When AMD released its Ryzen series of processors this past spring, I didn’t fully grasp the reality that AMD was just getting started. I write this after having arrived back home after a weekend full of AMD events and briefings – activities crammed with so much information, that I could swear I felt some of it begin to seep out as I left the building. AMD sure has a lot going on right now, and it’s downright refreshing.
AMD CEO Lisa Su’s Presentation During SIGGRAPH 2017
A good sign that things were changing at AMD became clear to me last summer, when the company did away with its FirePro branding, and adopted Radeon Pro instead. Fast-forward to the present, and we can now see that such a branding change had to take place. It feels like we’re dealing with a new AMD, one that got a burst of energy even well into Lisa Su’s reign. The company is fighting relentlessly for marketshare, and its competitors have taken note.
With Ryzen 7, AMD delivered its first truly competitive CPU in nearly a decade, and while it did experience a rough launch thanks to a bleeding-edge platform, the situation has been rectified, and peak IPC performance aside, Ryzen in general is the chip series to beat. In what feels like a direct response, Intel followed-up the Ryzen 7 launch back in June with its own rebranded series, Core X. Intel has got a fight on its hands, and I don’t think it’s been practicing enough.
Intel might have thought that Ryzen 7 would be the worst of its worries over the next year, but this past weekend, AMD decided to one-up the Santa Clara company by offering a 16-core option in the form of Ryzen Threadripper for the same $999 price point Intel’s exclusively occupied for quite some time. 16 cores vs. 10 for the same price? If the platform delivers on its promises, Threadripper could be outright damaging to Intel if word hits the right ears.
AMD Corp VP John Taylor Prepares To Serenade A Ryzen Threadripper
Prefacing Threadripper was EPYC, another of the three CPU series based on Zen. Like Ryzen and Threadripper, AMD has aims to get into enterprise customer wallets by offering more of everything: more memory channels, more cores, and more bandwidth.
I am a handful of paragraphs in, and I haven’t even touched on the GPU side of things. That’s also exciting, as Vega marks a dramatic re-entry into the competitive GPU space, and like Zen, AMD has built it to become better over time. While I don’t think the first entrant, RX Vega 64, is going to knock socks off (its performance will be on par with the 14-month-old NVIDIA GeForce GTX 1080), I find myself more intrigued by Vega’s WX series, which just introduced the new top-end WX 9100 and SSG models.
It was well evidenced at SIGGRAPH that AMD takes the developer and content creation markets seriously, and based on chats I had over the weekend, I sense good things for the future with this series.

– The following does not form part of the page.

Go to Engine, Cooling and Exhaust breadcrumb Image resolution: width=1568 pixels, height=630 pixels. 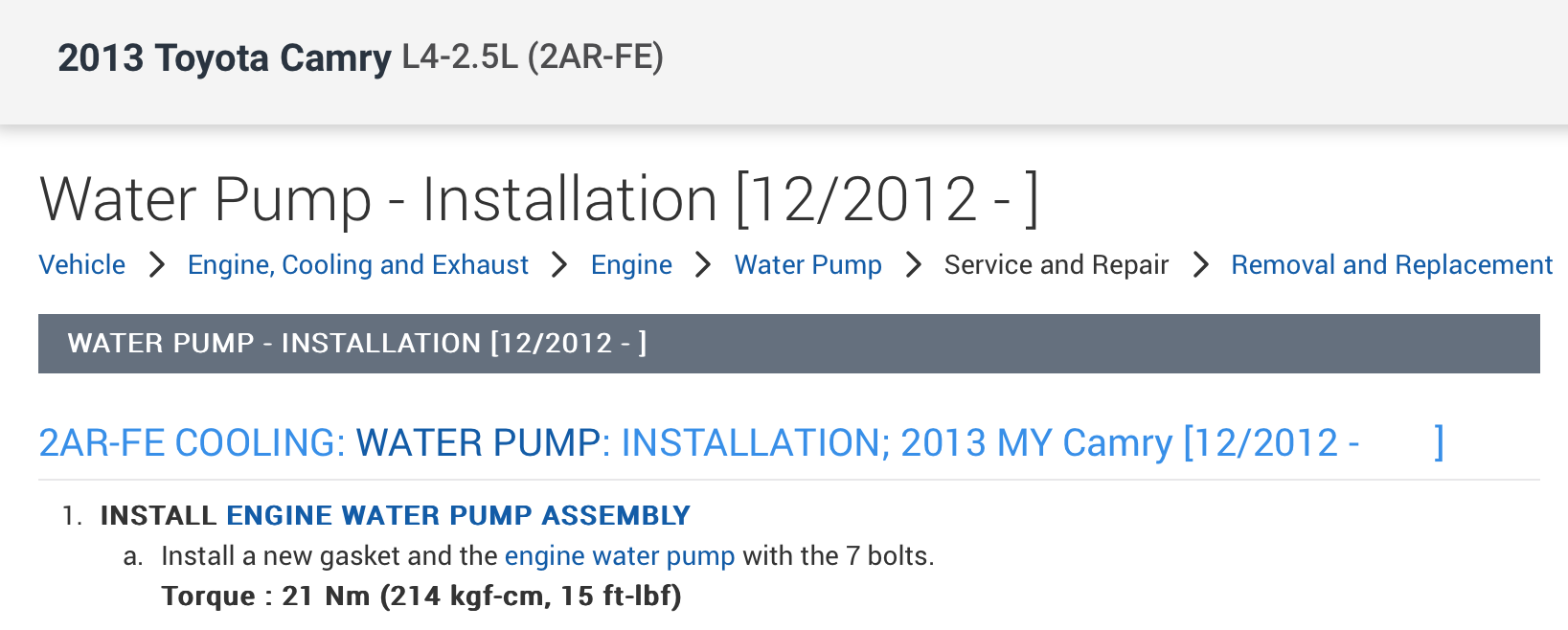(357, 264)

AMD’s off to a good start, at least, boasting a sales boost of 40% on the pro side since the overhauled Radeon Pro series was unveiled last summer. There’s also something to be said about the fact that Maxon has just chosen AMD’s (now) open source ProRender to act as the default renderer going forward.

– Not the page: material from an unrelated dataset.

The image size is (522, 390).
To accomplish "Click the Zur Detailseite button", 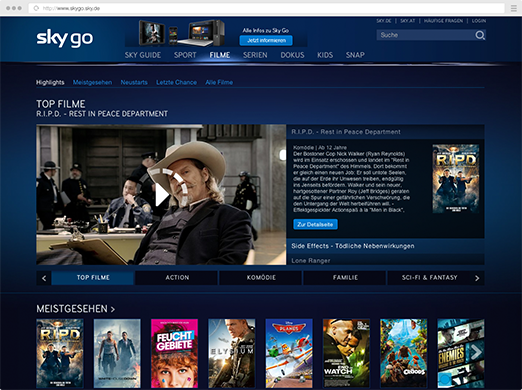I will pos(315,224).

A bunch of tech nerds ogling AMD’s Radeon RX Vega 64
Beyond all this, AMD has been keeping very active on the driver side of things, with both the Radeon gaming and Radeon Pro workstation graphics cards receiving pretty regular updates, including a major one just last week. And somehow, while all of this has been rolling out, AMD managed to put together a modest server that combined EPYC with Vega to deliver 1 PFLOPS of processing power – equivalent to about 100 top-end graphics cards.
This post is full of praise, but there are also areas I feel AMD could do better, but that might be a topic for a future conversation. All in all, AMD is pushing hard, like it needs to do, and has a huge portfolio at-the-ready to help elevate it back to greatness. It will be fun to watch where the company goes from here.